JOY OF SERVICE
“While we should seek leaders who are passionate and inspired,
and who have great ideas, it’s also important to find those who—
more than simply having a vision—also have a road map.
BY KRISTEL DACUMOS-LAGORZA
PHOTOGRAPHY BY RENJIE TOLENTINO
MAKEUP BY FLOE TAPAYAN OF KANEBO
HAIR BY ERRIZA SANTIAGO
With 142 barangays under its wing, Quezon City has become the largest city in terms of land area in Metro Manila (occupying 161 sqm of land), and is the most populated to date, with an estimated three million people residing within its six districts.

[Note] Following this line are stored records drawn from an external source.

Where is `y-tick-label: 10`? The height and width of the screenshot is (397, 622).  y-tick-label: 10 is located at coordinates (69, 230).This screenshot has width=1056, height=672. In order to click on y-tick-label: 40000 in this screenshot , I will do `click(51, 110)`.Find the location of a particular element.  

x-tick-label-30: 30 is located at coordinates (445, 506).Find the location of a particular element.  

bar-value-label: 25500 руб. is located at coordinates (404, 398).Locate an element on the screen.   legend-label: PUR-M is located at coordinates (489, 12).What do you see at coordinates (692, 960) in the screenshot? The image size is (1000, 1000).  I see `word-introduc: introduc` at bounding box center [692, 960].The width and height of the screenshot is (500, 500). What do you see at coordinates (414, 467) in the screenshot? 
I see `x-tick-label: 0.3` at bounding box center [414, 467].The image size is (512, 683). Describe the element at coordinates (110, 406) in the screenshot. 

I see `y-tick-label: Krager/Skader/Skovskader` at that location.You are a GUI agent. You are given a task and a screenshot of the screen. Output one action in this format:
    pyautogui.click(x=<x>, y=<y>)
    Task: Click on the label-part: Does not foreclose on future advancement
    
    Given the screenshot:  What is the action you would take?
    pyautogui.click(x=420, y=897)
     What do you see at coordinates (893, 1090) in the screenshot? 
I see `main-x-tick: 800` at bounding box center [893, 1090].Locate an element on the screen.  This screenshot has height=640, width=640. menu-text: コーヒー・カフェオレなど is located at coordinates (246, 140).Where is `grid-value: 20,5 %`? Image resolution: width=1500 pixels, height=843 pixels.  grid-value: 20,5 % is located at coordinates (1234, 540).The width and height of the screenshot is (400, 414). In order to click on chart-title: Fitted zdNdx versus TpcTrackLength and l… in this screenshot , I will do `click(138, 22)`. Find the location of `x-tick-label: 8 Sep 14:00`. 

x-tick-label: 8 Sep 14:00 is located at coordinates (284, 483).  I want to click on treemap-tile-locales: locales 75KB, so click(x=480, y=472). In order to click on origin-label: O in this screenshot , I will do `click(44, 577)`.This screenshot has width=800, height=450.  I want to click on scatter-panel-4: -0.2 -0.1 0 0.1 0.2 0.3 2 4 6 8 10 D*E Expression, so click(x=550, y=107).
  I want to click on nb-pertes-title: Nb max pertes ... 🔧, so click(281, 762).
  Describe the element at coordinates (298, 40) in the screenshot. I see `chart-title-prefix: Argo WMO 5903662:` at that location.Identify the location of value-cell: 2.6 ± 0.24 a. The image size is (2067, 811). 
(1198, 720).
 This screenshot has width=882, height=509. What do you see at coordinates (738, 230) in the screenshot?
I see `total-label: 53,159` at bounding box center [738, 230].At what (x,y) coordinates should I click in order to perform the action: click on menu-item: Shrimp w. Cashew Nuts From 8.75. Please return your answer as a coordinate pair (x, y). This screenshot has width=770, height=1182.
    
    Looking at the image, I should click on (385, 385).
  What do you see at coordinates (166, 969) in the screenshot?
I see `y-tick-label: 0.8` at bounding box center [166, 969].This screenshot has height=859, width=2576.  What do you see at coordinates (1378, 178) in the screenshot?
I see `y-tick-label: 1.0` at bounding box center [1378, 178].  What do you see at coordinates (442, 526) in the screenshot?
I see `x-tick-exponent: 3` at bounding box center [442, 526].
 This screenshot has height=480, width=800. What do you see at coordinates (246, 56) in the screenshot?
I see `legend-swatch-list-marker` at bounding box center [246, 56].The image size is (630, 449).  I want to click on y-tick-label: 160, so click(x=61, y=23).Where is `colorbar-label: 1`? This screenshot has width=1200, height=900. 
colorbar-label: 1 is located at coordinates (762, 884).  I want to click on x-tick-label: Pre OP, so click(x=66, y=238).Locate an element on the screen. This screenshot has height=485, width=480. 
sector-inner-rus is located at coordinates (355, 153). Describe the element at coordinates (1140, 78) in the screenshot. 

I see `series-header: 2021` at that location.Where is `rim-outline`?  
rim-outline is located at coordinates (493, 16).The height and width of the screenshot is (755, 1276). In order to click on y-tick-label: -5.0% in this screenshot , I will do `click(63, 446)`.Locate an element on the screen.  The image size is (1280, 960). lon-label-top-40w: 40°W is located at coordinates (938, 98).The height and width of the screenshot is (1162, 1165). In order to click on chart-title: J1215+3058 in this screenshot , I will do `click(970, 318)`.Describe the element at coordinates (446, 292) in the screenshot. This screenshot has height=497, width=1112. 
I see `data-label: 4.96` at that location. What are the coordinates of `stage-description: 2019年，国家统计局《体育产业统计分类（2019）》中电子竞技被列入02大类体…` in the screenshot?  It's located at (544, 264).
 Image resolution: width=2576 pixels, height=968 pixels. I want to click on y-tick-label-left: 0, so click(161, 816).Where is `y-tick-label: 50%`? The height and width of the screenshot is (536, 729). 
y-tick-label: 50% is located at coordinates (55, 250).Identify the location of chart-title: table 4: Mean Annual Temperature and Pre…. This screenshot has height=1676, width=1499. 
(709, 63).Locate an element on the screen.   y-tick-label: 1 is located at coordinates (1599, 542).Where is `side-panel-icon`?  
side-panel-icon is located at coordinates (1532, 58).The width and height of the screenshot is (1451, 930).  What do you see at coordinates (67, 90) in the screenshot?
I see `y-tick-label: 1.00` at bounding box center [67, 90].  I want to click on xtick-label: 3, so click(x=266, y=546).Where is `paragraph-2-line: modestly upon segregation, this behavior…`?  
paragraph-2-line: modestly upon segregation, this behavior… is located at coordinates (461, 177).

More than just a major central business district, Quezon City has grown to become a well-respected historical arts and culture hub—home to the People Power Monument, Mowelfund Institute, and Museo Recoletos, among others. It is also the locus of the country’s most important government operations such as the House of Representatives, the Bureau of Internal Revenue (BIR), the Social Security system (SSS), the Office of the Ombudsman, the Department of Interior and Local Government (DILG) office, and many more. To date, there are about 125 national government offices and 25 government-owned and controlled corporations with headquarters in Quezon City.
Indeed, Quezon City is an integral player and major force when it comes to national economy, because of its size and influence, and keeping this city functioning like a well-oiled machine and servicing its millions of residents and visitors requires a keen, forward-thinking leader. And for years, it has found one in its current administration led by Mayor Herbert Bautista.
And by his side, working in tandem for three terms, is Vice Mayor Joy Belmonte, who has proudly proclaimed her intentions of leading Quezon City into the next period of progress as she completes her third and final term as vice mayor.
Of her plan to pursue the mayorship, she reveals: “After serving as vice mayor for all these years, I think it’s a natural progression for me to run for the next highest post. Also, I think being a mayor or a local chief executive provides the perfect position wherein I can enact greater change. They say that if you want change to happen, it’s really in the local level,” reveals the youthful and inspiring leader, who also is the daughter of former Quezon City mayor, Speaker Sonny Belmonte, and the late founding chairman of The Philippine STAR Betty Go Belmonte.
PROVING HER METTLE
Belmonte, with her kind face and bright disposition, may seem at first glance to be soft and timid for her role, but she is made of sterner stuff and has proven her mettle as a worthy leader.
When she had first run in 2010 for the second highest position in the local government, she was met with certain doubt by other politicians, as she was a neophyte in public service. However, Belmonte—unknown to many—had already been training to become a leader since her youth.
Belmonte graduated with a Social Sciences degree from Ateneo de Manila University and spent a year working as a teacher with the Jesuit Volunteer Philippines, leaving behind a lofty lifestyle and a pampered childhood. For her first assignment, she was sent to Bukidnon to serve the underprivileged folk, teaching history, values education, physical education, and music. In the far-flung communities, which had no running water or electricity, she lived with the people, ate with them, laughed with
them, and worked with them. In return, she gained a greater appreciation and understanding of their plight. And from that invaluable experience, a fierce desire was ignited: “I wanted to be an effective agent of change.”